Invalida al 95%, «dal 1980 attendo un alloggio comunale»

«Attendo un alloggio comunale dal 1980 perché non posso permettermi un fitto, ma da quel momento ho solo fatto domande su domande e non mi è mai stato dato nulla. Sono invalida al 95% e “giro” tra Cava, Nocera e Salerno appoggiandomi da parenti».

È la storia di Palma Adinolfi, che ama Salerno e vorrebbe viverci. Ma da anni ci prova, senza arrendersi sicuramente, ma non riesce a raggiungere il tanto aspirato obiettivo. Orfana da quando aveva 4 anni, non è coniugata, ma ha soltanto una sorella a cui “non vorrebbe arrecare più fastidio”.

«Gironzolo», risponde accennando ad un sorriso che non è di resa, ma che è di voglia di riprovarci sempre. «Ho 60 anni adesso, forse perché sono sola e non coniugata, il Comune di Salerno non può darmi la casa che tanto aspetto? Mi accontenterei di poco, ma vorrei avere qualcosa che sia soltanto mio, una casa dove poter vivere nella città in cui mi piace vivere – ha dichiarato Palma – ci sto provando dal 1980 e la mia ultima richiesta risale a maggio 2016, ma ad ogni “no” mi sono rialzata almeno moralmente (perché non posso farlo fisicamente) e ne ho fatta subito un’altra e un’altra ancora. Accettano la “domanda”, mi mettono in attesa e poi il nulla più. Dovrei avere la precedenza, come da legge. E invece questa graduatoria non scala mai di posti, io mi ritrovo sempre ad andare avanti e indietro da chi mi ospita per un periodo. A Salerno ho domicilio presso mia sorella, ma di fatto non ci vivo. Sono a volte a Cava, a volte a Nocera. Senza mai trovare una collocazione per me».

Una storia travagliata quella di Palma Adinolfi, che adesso, arrivata a 60 anni, continua nella sua lotta e nella sua ricerca di una casa che possa aiutarla a stare meglio. «L’unica soluzione è accontentarsi sempre di un fitto in nero. Ma è come un cane che si morde la coda. Prendo una pensione minima di invalidità e non ce la farei a pagare una spesa così, ma poi se non riescono a farmi un contratto di fitto, non potrei ricevere il contributo dal Comune. Ma i fitti con contratto sono troppo altri per me e non ce la farei. Quindi sono in questa situazione da cui non riesco proprio ad uscirmene, ma non mi arrendo fino a quando non mi daranno ciò che mi spetta e ciò che sogno. Per me è anche difficile recarmi negli uffici competenti a portare documentazioni e carte, ma faccio quel che posso.
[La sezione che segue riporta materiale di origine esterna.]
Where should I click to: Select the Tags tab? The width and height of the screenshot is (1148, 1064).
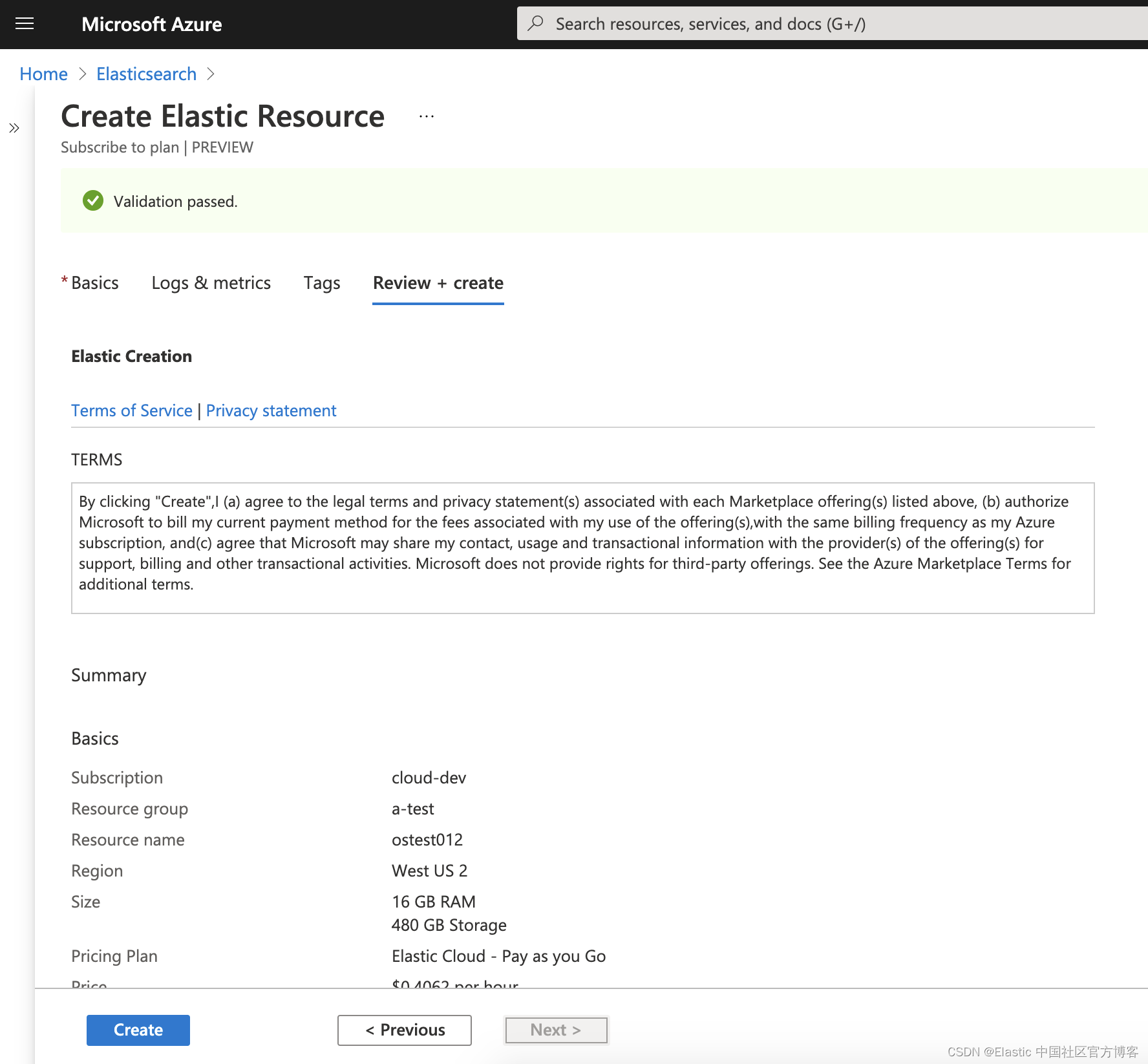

Questa non deve essere soltanto una battaglia mia – ha concluso Palma – ma deve essere una battaglia che faccio anche per gli altri. Per chi come me si trova in questa situazione e non può affrontare tutto normalmente, ma lotta comunque per un diritto. Amo Salerno e spero ancora di poterci vivere finalmente un giorno vicino o lontano che sia».